The role of SHSCM in COVID-19 is completely different and remains challenging compared to other more common disasters such as earthquakes, droughts, or floods. As a result, the organizations involved in SHSCM have no earlier experience [5]. Earlier studies have identified and discussed various challenges in SHSCM during a disaster situation. For instance, the study by Sabri et al. (2019) [6] indicated a lack of coordination among the agencies involved in the relief activities as the fundamental challenge in SHSCM. This challenge results in a lack of communication, poor technological infrastructure, lack of administrative personnel, lack of clear policies, ineffective distributing relief material, and stagnation of relief activities [7]. Another critical challenge hampering the efficiency of SHSCM is a difficulty in fundraising [8]. With limited funds, only interim solutions are possible. For longer-term solutions, sufficient funds must be raised. Ozdemir et al. (2020) [9] investigated the blockchain’s efficiency in minimizing SHSCM challenges and embarked on introducing new technologies. Another study by Dubey et al. (2019) [10] on the role of big data in organizational assistance revealed that the usage of big data paved the way for swift trust and collaborative performance. A similar study on the adoption of big data by Prasad et al. (2018) [11] emphasized raising awareness among the government and NGOs about how the latest technology mutually benefits each party in SHSCM. Adopting the latest cutting-edge technology greatly helps the functions of SHSCM activities, but such adoption by emerging countries remains a challenge [12]. With limited technological advancement, limited capital support, and limited awareness of technological advancement, developing countries cannot be expected to competently address SHSCM challenges without the intervention of reliable technologies.

Although the concept of SHSCM has been extensively discussed by different literature resources, a study on SHSCM under the COVID-19 situation is urgently needed. This study is critical in this unprecedented situation as delay in the supply of medical essentials results in increased COVID-19 victims. Ensuring timely delivery of medical essentials significantly reduces the number of COVID-19 victims. Additionally, two major gaps exist in current SHSCM research. First, none of the earlier studies on SHSCM has categorized and analyzed challenges in the context of sustainability. The majority of earlier studies identified the challenges and evaluated them without categorization of the challenges under specific groups, such as social, economic, and environmental groups [13,14]. Second, previous studies have not evaluated the suitability of some potential strategies in implementing seamless SHSCM activities. Therefore, previous studies have analyzed several challenges without categorization and have not assessed any possible SHSCM activity strategies. Hence, it is essential to address both the gaps in the literature: to categorize the various challenges and to postulate several strategies useful in SHSCM activities. In this study, we seek to fill in the gaps in the research and provide an effective strategy for implementing SHSCM activities during the COVID-19 pandemic. This paper intends to find the answers to the following questions:

• What are the critical challenges that need to be addressed at the earliest time to execute SHSCM activities during and after the COVID-19 pandemic?
• Which strategy would best serve SHSCM activities?

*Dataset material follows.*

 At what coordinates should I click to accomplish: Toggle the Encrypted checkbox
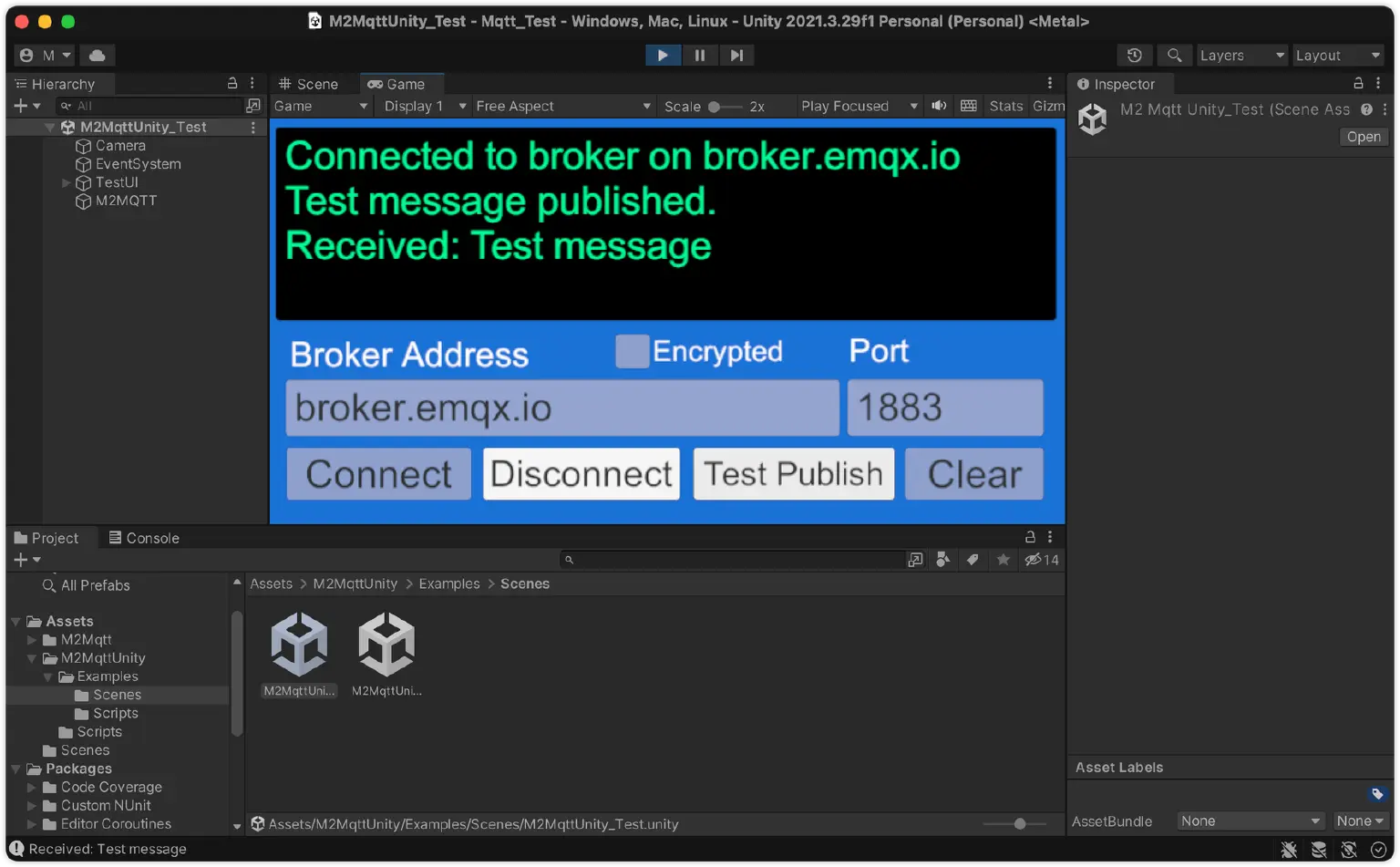click(632, 351)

To answer the above research questions, a combination of AHP (analytic hierarchical process) and TODIM (an acronym in Portuguese for interactive and multicriteria decision making) in a neutrosophic context is used in this study. A neutrosophic set has three membership functions representing the truth membership function, indeterminacy membership function, and falsity membership function. Here, neutrosophic AHP is used for calculating the weights of the challenges to SHSCM. Furthermore, neutrosophic TODIM is used for ranking the strategies. In this study, the neutrosophic set is preferred over the fuzzy set and the intuitionistic fuzzy set for several reasons. The fuzzy set considers only a truth membership degree, whereas the intuitionistic fuzzy set considers both truth and falsity degrees. However, both fail to consider indeterminacy. To deal with this drawback, Smarandache (2005) [13] introduced neutrosophic sets which consider truth, indeterminacy, and falsity degrees together to represent uncertain and/or inconsistent information. Thus, neutrosophic sets are a better representation of reality. The TODIM method, introduced by Gomes & Lima (1992) [14], is vital for two reasons. First, it combines qualitative and quantitative data to select a better strategy in handling SHSCM during COVID-19. Second, the TODIM method analyses the risks using prospect theory [15]. The AHP method is generally used for weight calculation over other methods as it involves a pairwise comparison of the challenges under consideration. Pairwise comparisons between the challenges detail the nature and significance of these challenges [16].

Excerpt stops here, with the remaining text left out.